Even so, I have to say I felt a little bad about just how bored I was by
Edward Zwick's Defiance, an inert, bone-dry filming of an amazing
true story.
1941:
Germans seize Belarus (it was actually called Poland at the time, thanks
Wikipedia!) and begin rounding up or outright killing Jewish citizens.
Upon finding their parents killed at the family farm, the Bielski brothers,
smugglers by trade, do what they always do when the police threaten:
they retreat into the woods nearby. The brothers, oldest to youngest,
are Tuvia (Daniel Craig), Zus (Liev Schreiber), Asael (Jamie Bell) and
young Aron (George McKay) (in reality, Asael was older than Zus, thanks
Wikipedia!). While the Bielskis are far better equipped to survive
than their neighbors, they are not the only Jews to seek refuge in the
woods, and they just keep happening upon people asking for help.
Among them, Tuvia's old teacher Shamon Haretz (Allan Corduner), “intellectual”
Isaac Malbin (Mark Feuerstein), refugee Lilka (Alexa Davalos) and a mother
(Iben Hjejle) and daughter (Mia Wasikowska) who attract the attention of
Zus and Asael, respectively. At first, the Bielskis are driven by
revenge, striking back at those who killed their parents and neighbors,
but soon it becomes clear that feeding their growing community has to be
the priority. As word spreads, more and more refugees join them,
but Zus becomes jealous of Tuvia's fame as their leader and joins the Russian
partisans who share the Bielskis' woods. As Tuvia battles illness,
starvation and rebellion within his ranks, it's only a matter of time before
the Nazis close in.
As
you might imagine, the real life Bielski brothers were as ruthless as they
were humanitarian: Zus once killed one of his own men for leaving
civilians behind to be killed by the Germans while on a raiding party (thanks,
Wikipedia!). But Zwick, whose The Last Samurai and Blood
Diamond oozed macho sentimentality, goes the Lifetime root in telling
this story. The amount of screen time devoted to sick characters
coughing and starving is astonishing given how many of the film's key events
occur off-screen. It's the kind of movie where Tuvia's illness clears
up on the first day of Spring and where a community ban on pregnancies
is challenged by a girl who 1)before she arrived 2)was raped 3)by a Nazi.
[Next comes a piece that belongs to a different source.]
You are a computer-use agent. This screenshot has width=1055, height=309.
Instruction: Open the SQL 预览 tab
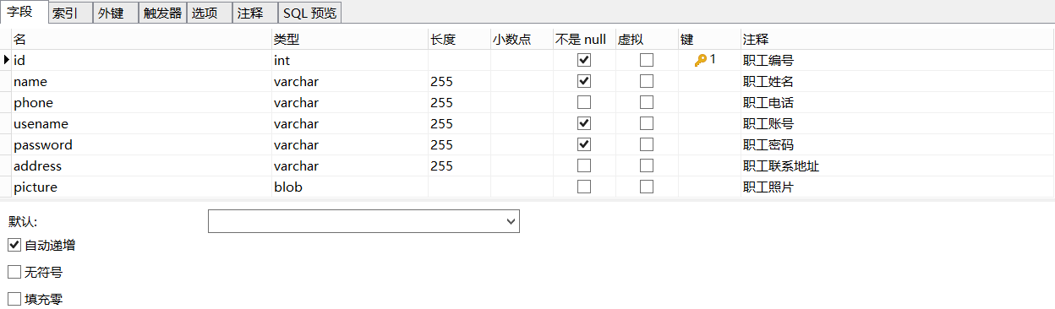pyautogui.click(x=309, y=13)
The tension between Tuvia and Zus is interesting, as is later friction
between the leader and a thug who wants to take over, but Zwick spends
most of his time side-stepping tension so he can lean on suffering.
And all of the movie's romances are non-starters.
While
all the performances are sincere, few of them really pop. Schreiber
has the meatiest role because Zus thinks of himself and his lust for revenge
at least as much as others, and he feels most consistently like a real
person. And both Corduner and Feuerstein shine as the conscience
of the camp. Craig sets a baseline of saintly suffering and rides
it from beginning to end. Bell's role calls primarily for reaction
shots and none of the women's roles involve more than standing out from
the crowd (Hjejle does have a nice mercenary vibe).
Reading
the oft-mentioned Wikipedia
piece of the Bielski partisans, I'm taken with how many interesting
facts Defiance passed over or changed in a less compelling direction.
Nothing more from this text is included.